The growth in the number and in the size of remittances and the stability of these monetary transfers have made them a prime target for policymakers. Because remittance flows go directly to households in emigrants’ home countries, one has to wonder about their effects on household decision-making, particularly in relation to the number of children to have. While this is household specific, when considered at the community and country level, there are significant policy implications for remittance-receiving economies.

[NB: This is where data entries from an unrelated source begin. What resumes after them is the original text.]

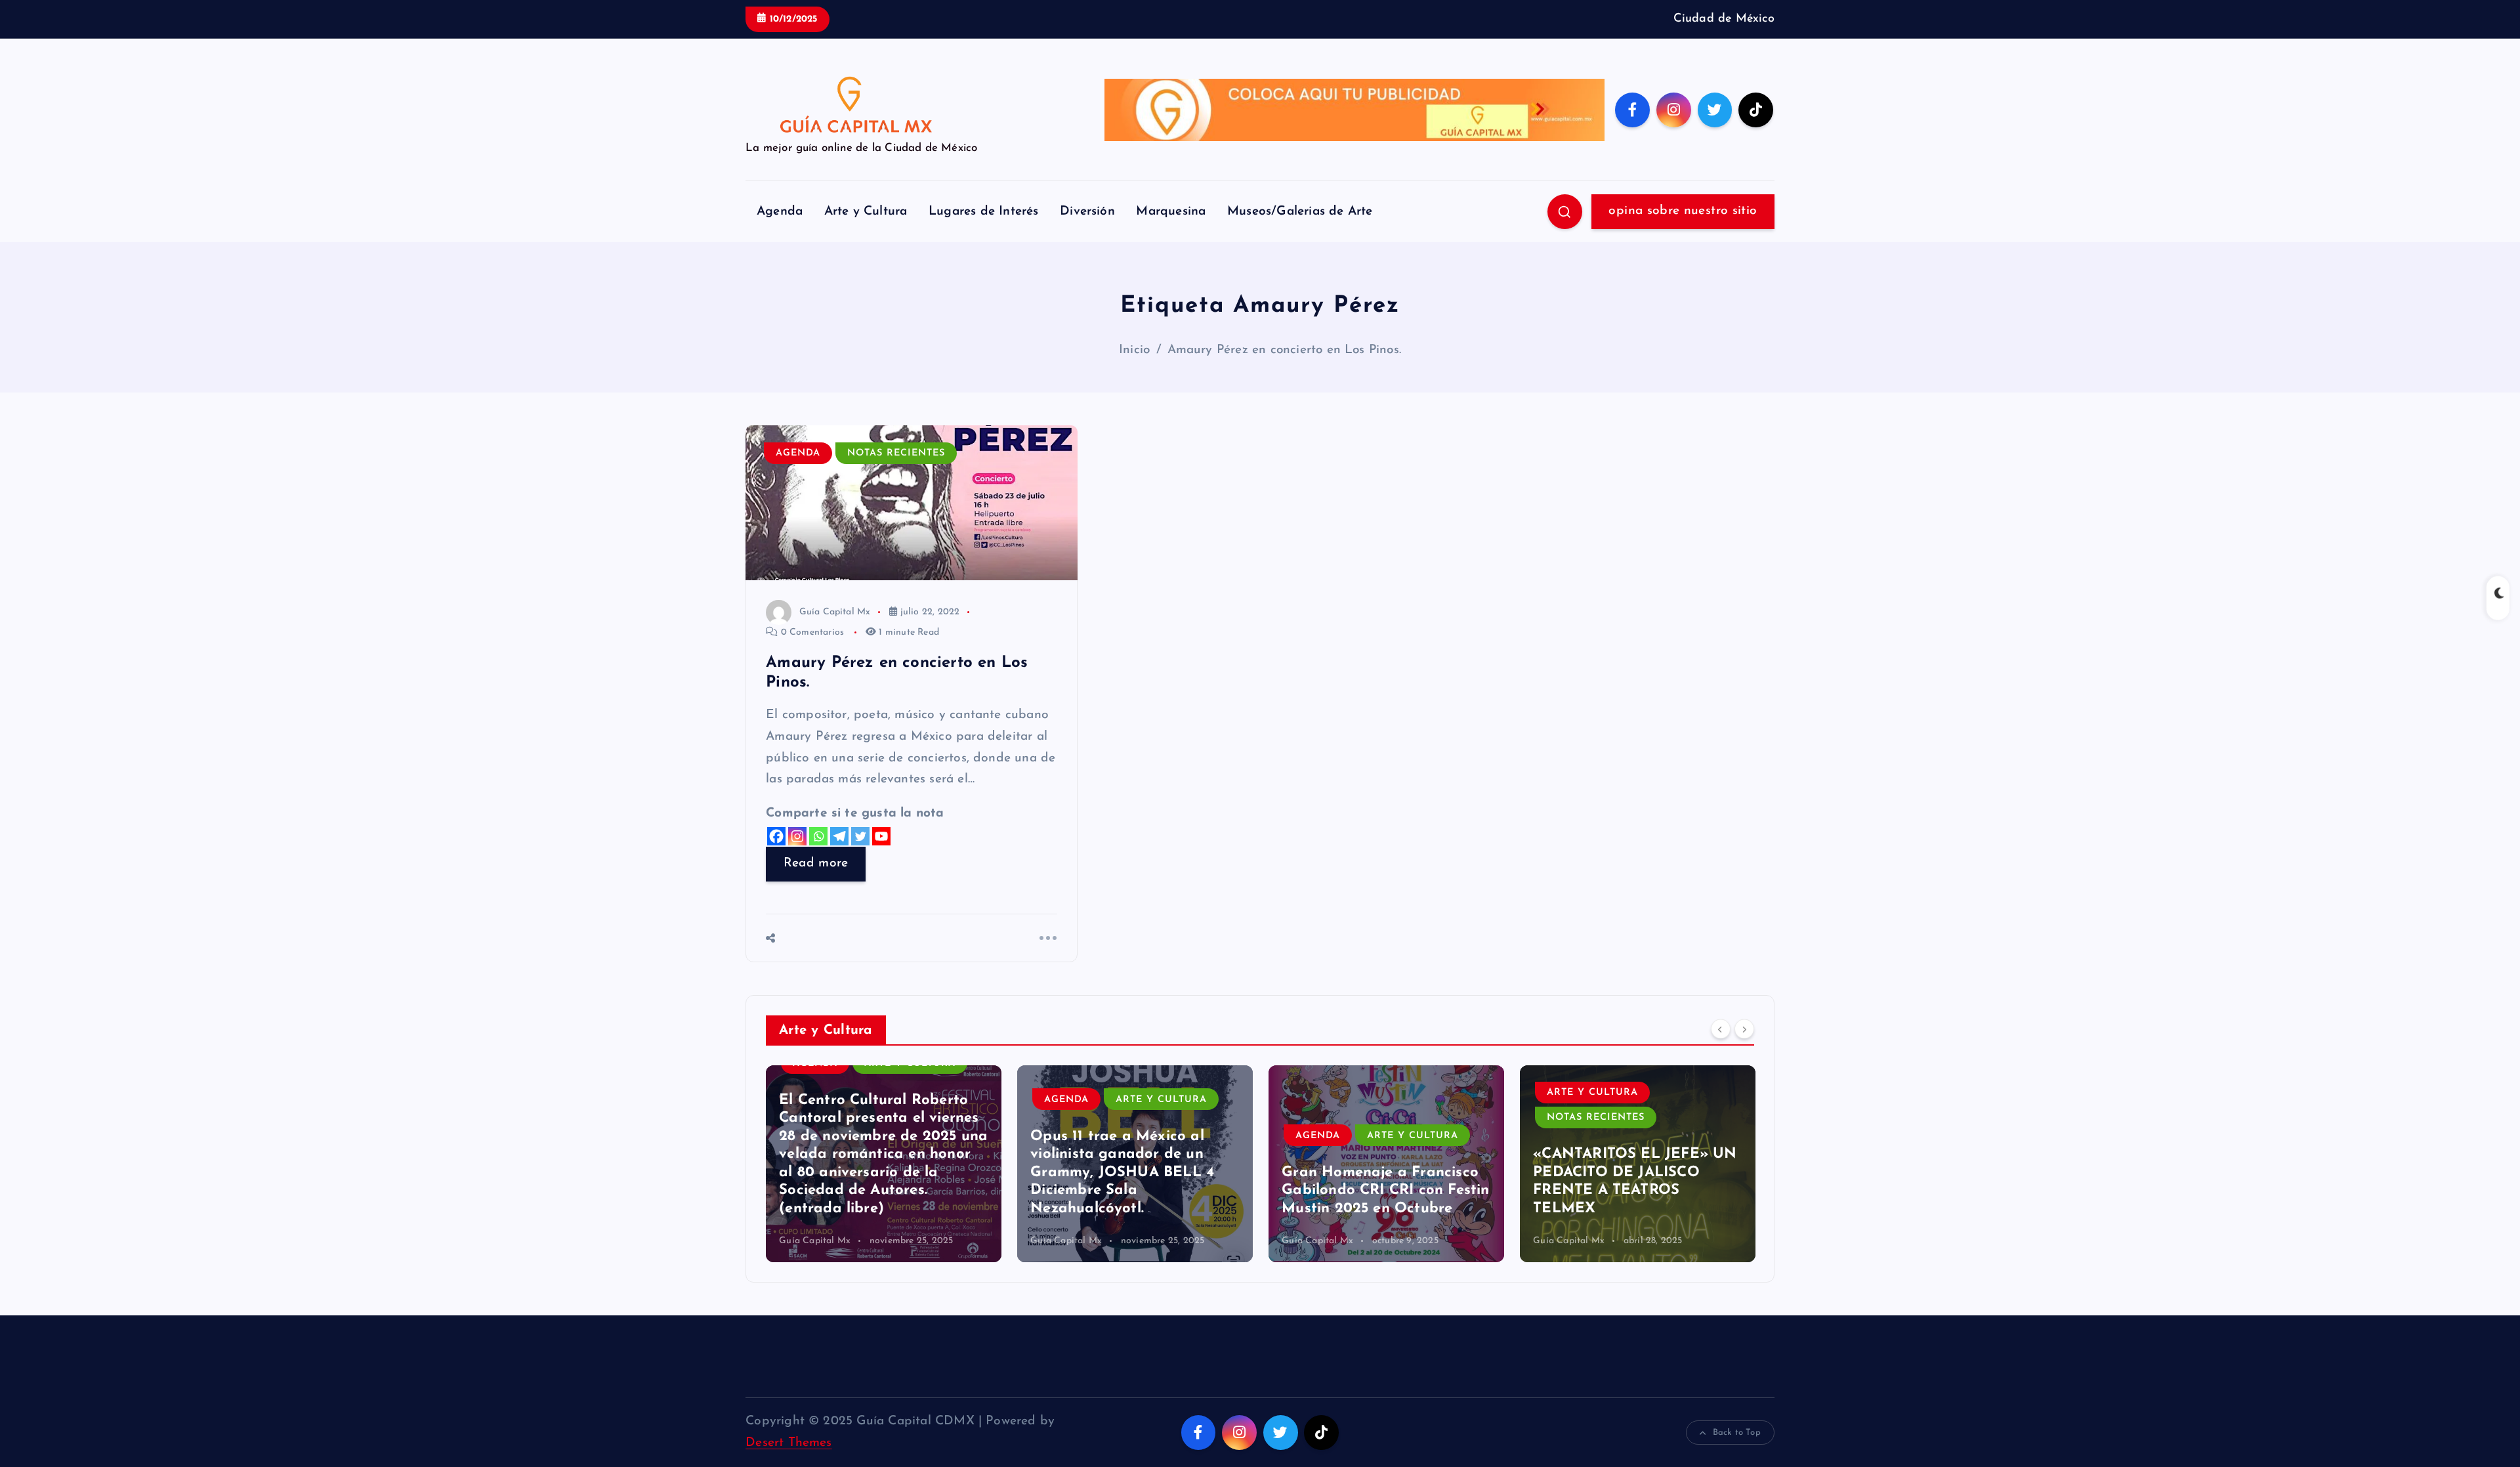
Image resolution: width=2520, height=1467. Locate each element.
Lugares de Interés (983, 211)
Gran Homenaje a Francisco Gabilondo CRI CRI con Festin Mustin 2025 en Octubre (1385, 1190)
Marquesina (1171, 211)
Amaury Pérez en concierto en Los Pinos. (1284, 350)
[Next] (1744, 1029)
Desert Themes (789, 1443)
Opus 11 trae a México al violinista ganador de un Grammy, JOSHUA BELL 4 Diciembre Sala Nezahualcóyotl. (1122, 1172)
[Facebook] (776, 836)
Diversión (1087, 211)
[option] (883, 1163)
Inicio (1134, 350)
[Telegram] (839, 836)
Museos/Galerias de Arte (1299, 211)
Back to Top (1737, 1432)
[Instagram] (797, 836)
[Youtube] (881, 836)
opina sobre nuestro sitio (1682, 211)
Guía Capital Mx (834, 612)
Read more (816, 863)
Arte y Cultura (866, 211)
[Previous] (1721, 1029)
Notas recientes (896, 453)
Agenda (780, 211)
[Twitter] (860, 836)
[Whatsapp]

Therefore, it is crucial to more fully understand the relationship between remittance inflows and fertility rates.
Remittance inflows increase fertility if children are considered a form of investment for future financial support (replacing social security).
By acting as an income boost, remittance inflows increase fertility if children are considered “normal goods.”
Remittance inflows allow receiving families to set up small, family-run businesses, which dictates the need for a larger family to secure future help.
Remittance inflows allow for the expansion of dwellings that could accommodate more children.
If a portion is spent on human capital development, such as nutrition, health services, and education, remittance inflows can decrease fertility.
Remittance inflows decrease fertility if children are considered “inferior goods.”
Remittance inflows mitigate against poverty, leading to lower fertility rates.
Remittances allow recipients to set up small, family-run businesses, which reduce the need for children as investments for the future and offer women work opportunities, reducing fertility rates.
Remittance inflows shape the type of migration that occurs by increasing the likelihood of brain drain, which reduces fertility rates.